Chaos tests can be done anywhere in the DevOps cycle. The extent of chaos tests varies from CI pipelines to production. In development pipelines, you might use chaos tests specific to applications being developed. As you move towards operations or production, you will expect a lot of failure scenarios for which you want to be resilient against, hence the number of chaos tests grows significantly.
Typical use cases of Litmus include – failure or chaos testing in CI pipelines, increased chaos testing in staging and production environments, Kubernetes upgrades certification, post-upgrade validation of services, and resilience benchmarking, etc.
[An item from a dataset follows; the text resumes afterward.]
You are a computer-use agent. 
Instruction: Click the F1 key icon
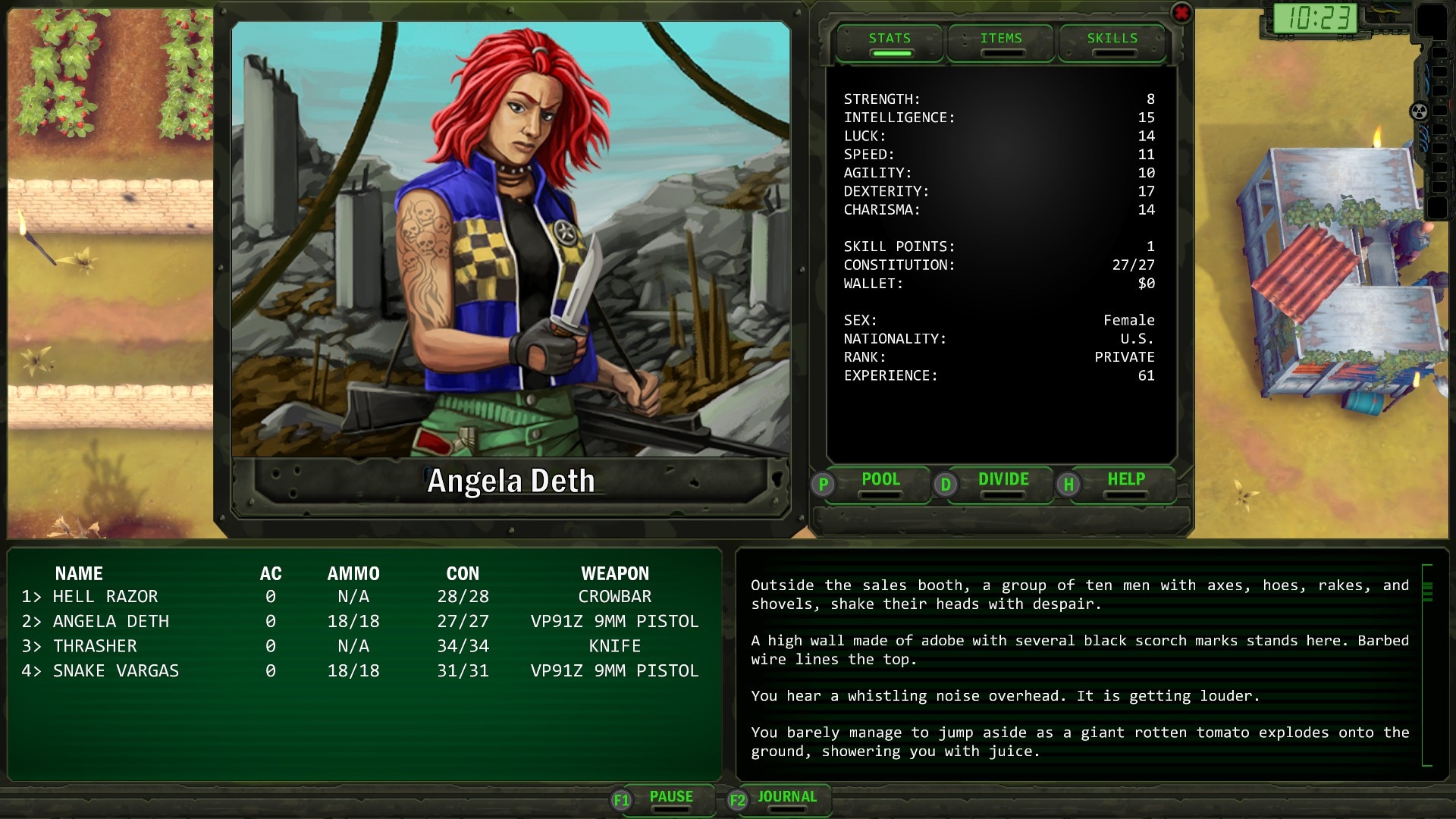click(622, 800)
- For Developers: To run chaos experiments during application development as an extension of unit testing or integration testing.
- For CI pipeline builders: To run chaos as a pipeline stage to find bugs when the application is subjected to fail paths in a pipeline.
- For SREs: To plan and schedule chaos experiments into the application and/or surrounding infrastructure. This practice identifies the weaknesses in the system and increases resilience.
We keep hearing from SREs that they typically see a lot of resistance for introducing chaos from both developers and management. In the practice of chaos engineering, starting with small chaos tests and showing the benefits to developers and management will result in the initially required credibility. With time, the number of tests and associated resilience also will increase.
Chaos Engineering is a practice. As seen above, with time, management buying and the SRE confidence will increase, and they move the chaos tests into production. This process will increase resilience metrics, as well.